Check out these two virtual workshops on:
Parallel Processing with MPI
Parallel Processing with OpenMP
Message Passing Interface (MPI) is a communication protocol for parallel programming. MPI is specifically used to allow applications to run in parallel across a number of separate computers connected by a network.
Basic Features of MPI:
Message passing programs generally run the same code on multiple processors, which then communicate with one another via library calls which fall into a few general categories:
- Calls to initialize, manage, and terminate communications.
- Calls to communicate between two individual processes (point-to-point).
- Calls to communicate among a group of processes (collective).
- Calls to create custom datatypes.
- Rich extended functionality, see some extended training materials here
Implementations of MPI:
There are several different implementations of MPI available on the UB CCR clusters.
- Intel MPI (Recommended)
- This implementation has multi-network support (TCP/IP, Infiniband, Myrinet, etc.) - by default the best network is tried first.
- Compiler "wrappers" around both Intel's compiler suite (mpiifort, mpiicc, mpiicpc) and the GNU compilers (mpif90, mpicc, mpicxx)
- Show all current versions of Intel-MPI: module avail intel-mpi
- Intel MPI website
- MVAPICH2
- This implementation runs over InfiniBand.
- Show all versions of MVAPICH2: module avail mvapich2
- MVAPICH2 website
- MPICH 2 - A portable implementation of standard Message Passing Interface (MPI) created by the Argonne National Laboratory.
- MPICH is built specifically for a given combination of network interface and compiler.

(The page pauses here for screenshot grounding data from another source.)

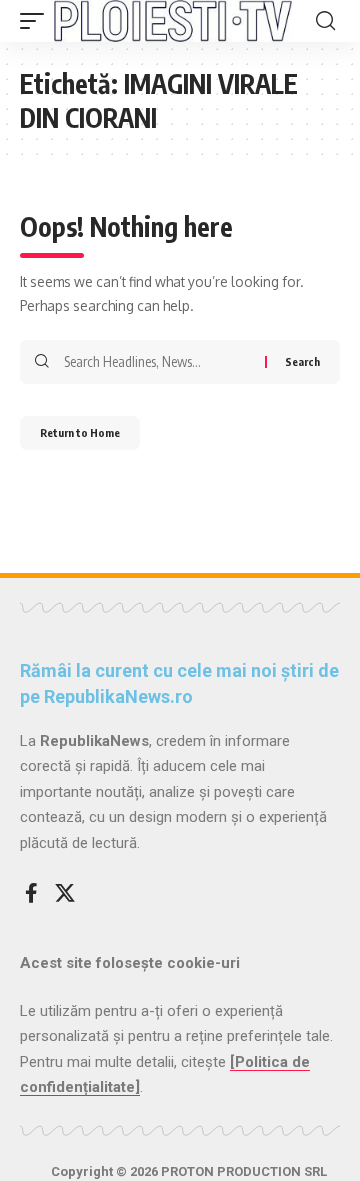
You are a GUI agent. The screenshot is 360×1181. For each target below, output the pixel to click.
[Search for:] (157, 362)
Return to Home (80, 432)
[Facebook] (31, 893)
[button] (37, 21)
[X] (65, 893)
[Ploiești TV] (173, 21)
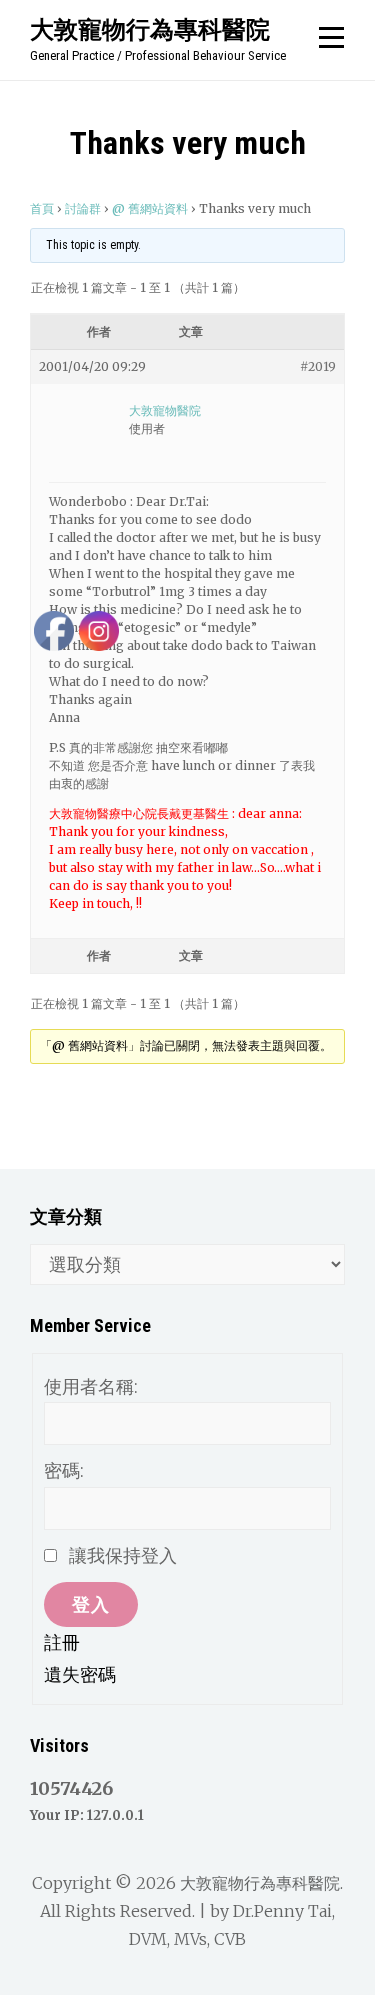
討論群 (83, 208)
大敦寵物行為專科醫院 (150, 29)
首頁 (42, 208)
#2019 (318, 366)
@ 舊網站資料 (150, 208)
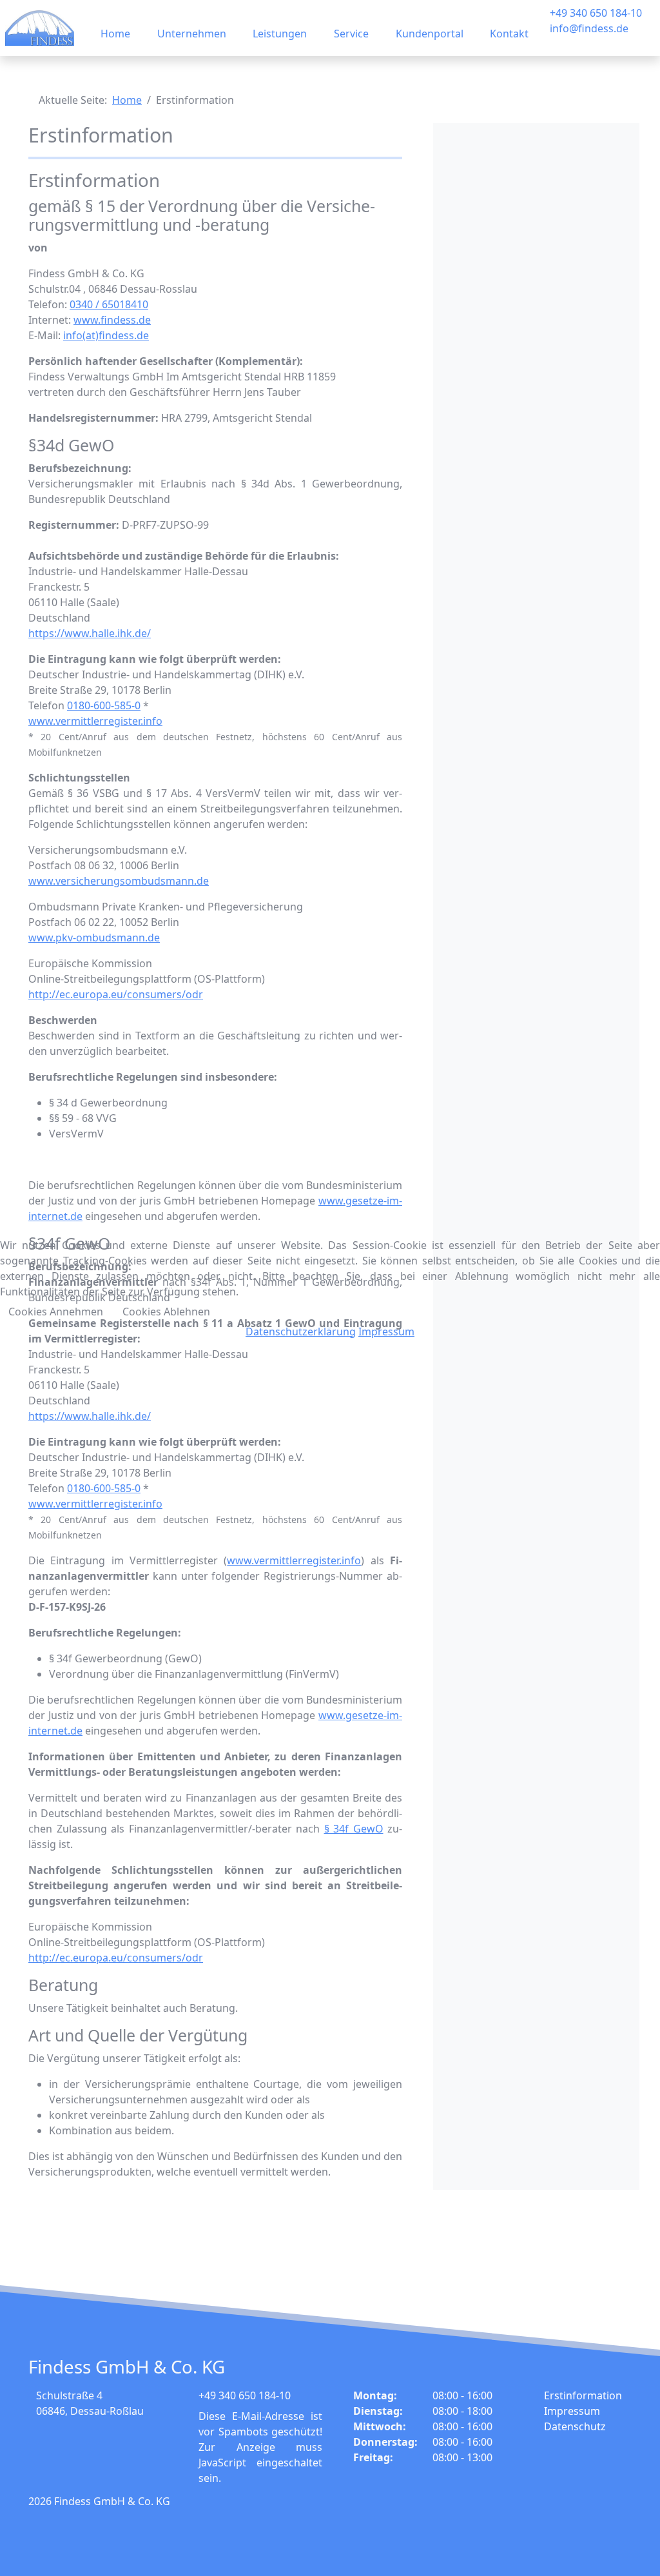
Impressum (386, 1331)
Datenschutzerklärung (301, 1331)
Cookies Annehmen (55, 1311)
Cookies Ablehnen (166, 1311)
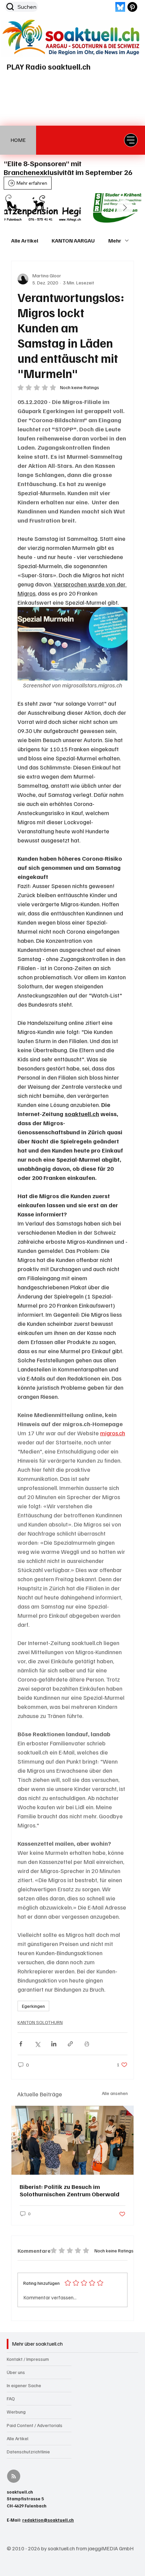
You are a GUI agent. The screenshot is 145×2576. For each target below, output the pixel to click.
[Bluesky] (120, 7)
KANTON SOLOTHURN (40, 2022)
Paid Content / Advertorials (34, 2425)
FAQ (11, 2398)
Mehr (114, 240)
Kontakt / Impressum (28, 2359)
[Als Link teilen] (70, 2044)
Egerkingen (33, 2006)
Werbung (16, 2412)
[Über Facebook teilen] (21, 2044)
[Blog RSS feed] (13, 2476)
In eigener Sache (24, 2385)
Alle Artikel (24, 240)
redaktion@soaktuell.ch (48, 2520)
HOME (18, 139)
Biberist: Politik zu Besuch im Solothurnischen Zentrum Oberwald (69, 2190)
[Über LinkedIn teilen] (54, 2044)
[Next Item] (124, 208)
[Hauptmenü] (131, 140)
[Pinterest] (132, 7)
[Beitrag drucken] (87, 2044)
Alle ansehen (115, 2093)
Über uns (16, 2372)
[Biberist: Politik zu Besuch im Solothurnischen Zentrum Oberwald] (72, 2140)
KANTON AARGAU (73, 240)
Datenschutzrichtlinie (28, 2451)
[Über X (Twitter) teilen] (37, 2044)
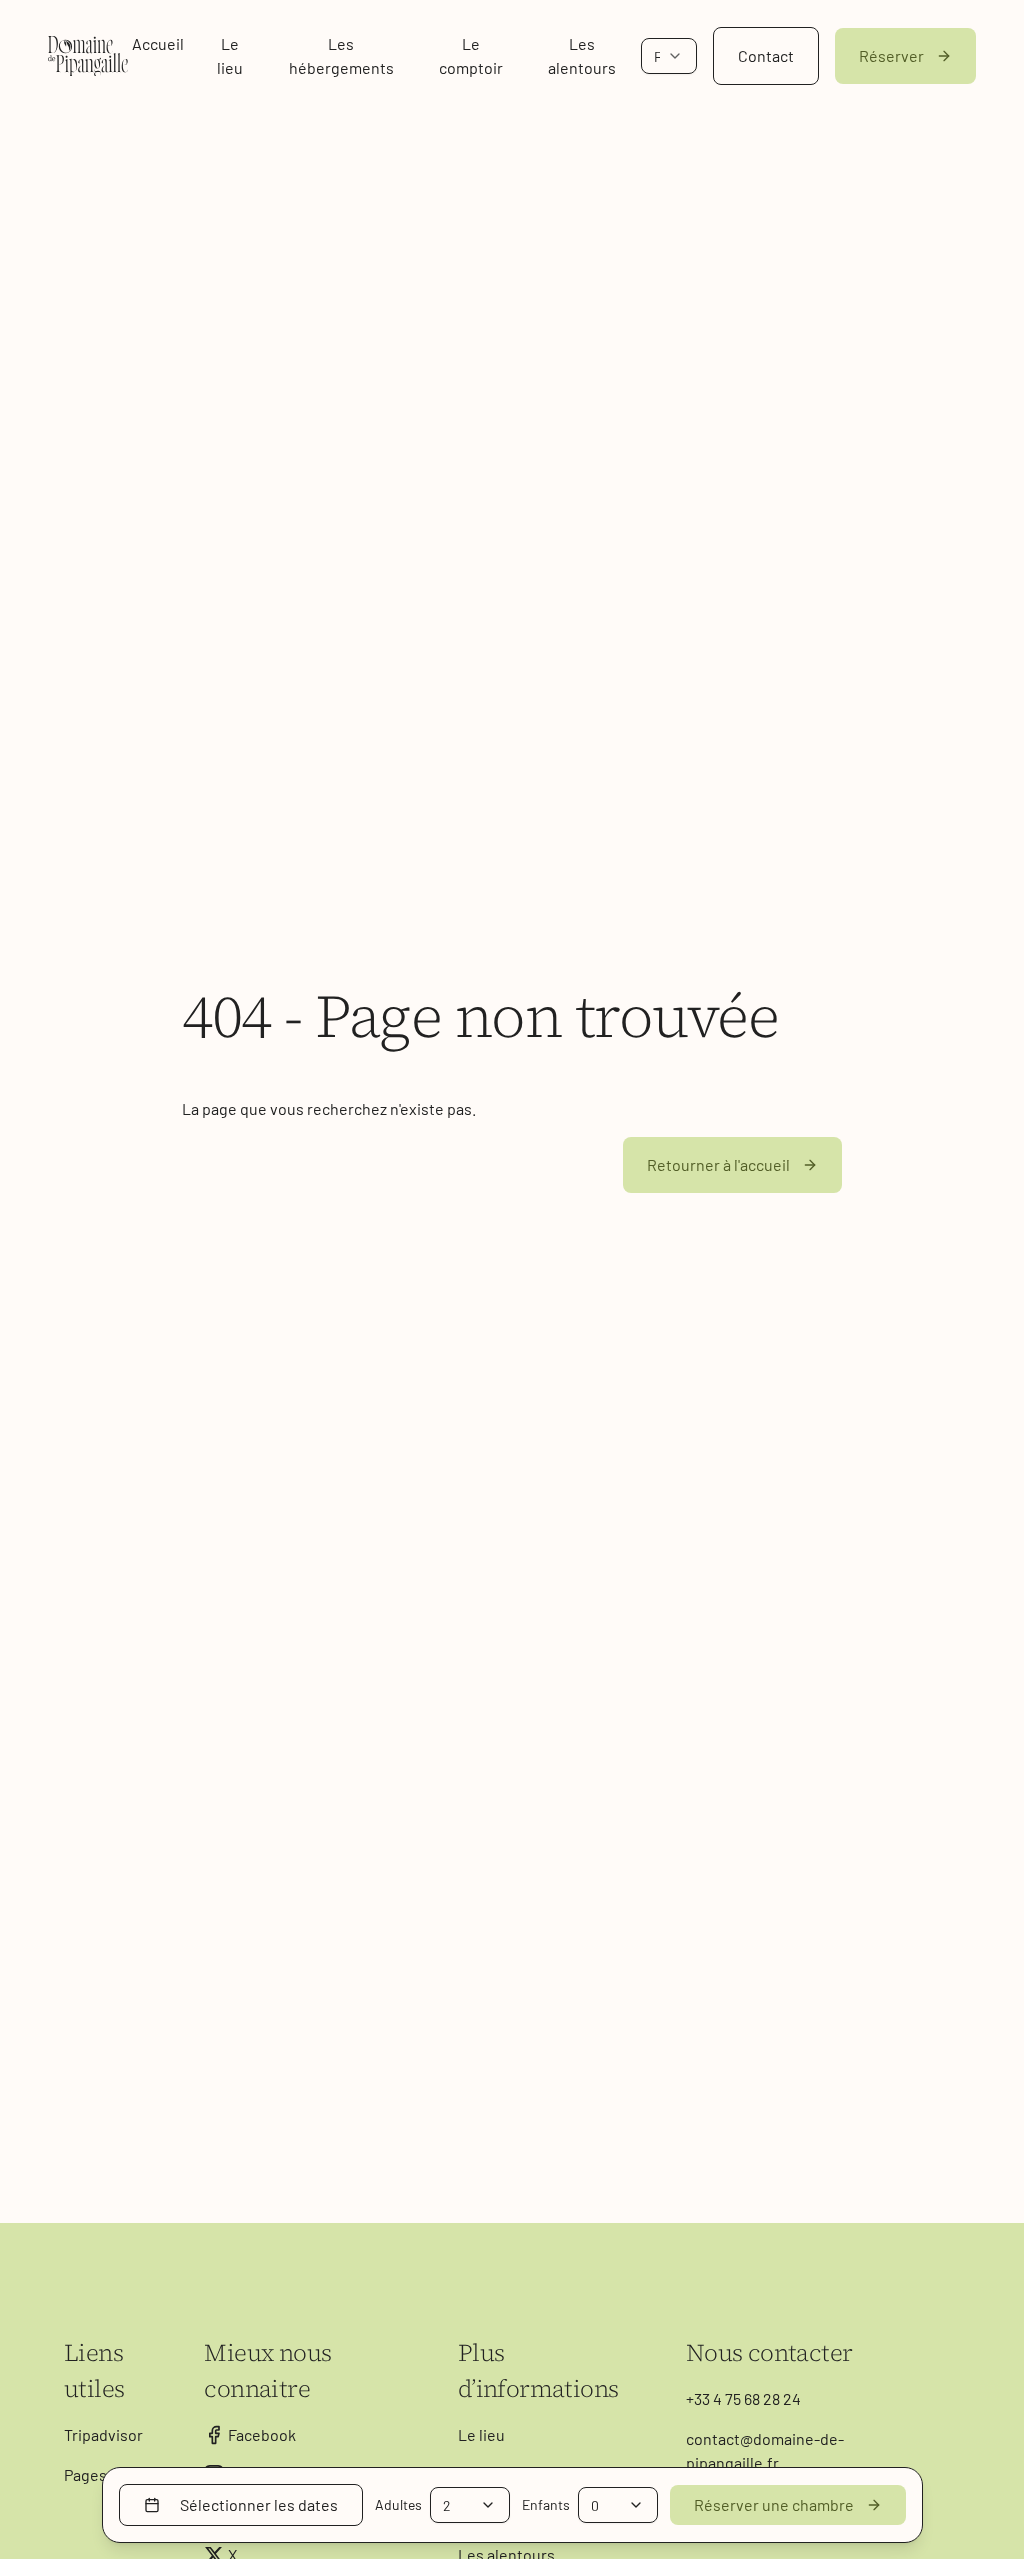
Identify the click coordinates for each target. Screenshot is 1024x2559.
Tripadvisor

The UB CCR clusters have three internal networks, Gigabit ethernet, Q-Logic infiniband, and Mellanox infiniband. The compilers are GNU, Intel, and PGI.
- NOTE: The MPICH 1 (MPICH) implementation is now deprecated on the CCR cluster. Instead, please use Intel MPI.
- MPICH 2 website
- OPENMPI - An open source implementation of MPI that is developed and maintained by a consortium made up of researchers from academia and industry.
- This implementation is network aware, so it will automatically select the network interface.
- OPENMPI is built specifically for a particular compiler.
- Show all the current versions of OPENMPI: module avail openmpi
- OPENMPI website
Using MPI with GNU Compilers:
- Use the default Intel-MPI module to set paths to the compiler.
- See Compiling Code for examples of compiling C and Fortran codes without MPI.
[user@vortex mpi-stuff]$ module load intel/14.0
[user@vortex mpi-stuff]$ module load intel-mpi/4.1.3
- Create a nodefile:
- In these examples the nodefile contains entries for the front-end machine (vortex).
[user@vortex mpi-stuff]$ cat nodefile
vortex vortex vortex vortex [user@vortex mpi-stuff]$
Compiling with MPI, C:
- Code: cpi from MPI test suite.
- view cpi code
- Compilation:
[user@vortex mpi-stuff]$ mpiicc -o cpi cpi.c
- Running the code:
[user@vortex mpi-stuff]$ mpiexec.hydra -n 2 ./cpi
Process 0 of 2 on k07n14
Process 1 of 2 on k07n14
pi is approximately 3.1415926544231247, Error is 0.0000000008333316
wall clock time = 0.000111
[user@vortex mpi-stuff]$
Compiling with MPI, Fortran:
- Code: fpi from MPI test suite, modified to not run interactively.
- view fpi code
- Compilation:
[user@vortex mpi-stuff]$ mpif77 -o fpi fpi.f
- Running the code:
[user@vortex mpi-stuff]$ mpiexec.hydra -n 2 ./fpi
Process 1 of 2 is alive
Process 0 of 2 is alive
pi is approximately: 3.1415926569231196 Error is: 0.0000000033333265
[user@vortex mpi-stuff]$
Tutorials on MPI and Related Topics
- See also /util/academic/slurm-scripts on the UB CCR front-end
Parallel Computing
Cluster Resources:
The UB CCR clusters provide extensive resources for parallel computing.
Learn more about the UB-HPC cluster
Learn more about the faculty cluster
Running Interactively:
Using the front-end login machines (vortex.ccr.buffalo.edu):
- If you wish to run an MPI code interactively on the front-end machines (only for a few processes and short duration, please - otherwise use the batch system), you can simply launch using mpirun:
[user@vortex mpi-stuff]$ module load desired_version_of_mpi
[user@vortex mpi-stuff]$ mpirun -np 2 ./a.out
(the "-np 2" argument requests 2 processors)
Using a compute node:
- Machines within the cluster are available for interactive use through the batch scheduler. Note: Depending on the selected MPI module, mpirun may not be the appropriate task launcher when in an interactive SLURM environment. See the individual MPI pages for details.
[user@vortex mpi-stuff]$ salloc --partition=debug --qos=debug --ntasks=2 --time=01:00:00
(wait a bit for node to be allocated)
[user@compute-node mpi-stuff]$ module load desired_version_of_mpi
[user@compute-node mpi-stuff]$ mpirun -np 2 ./a.out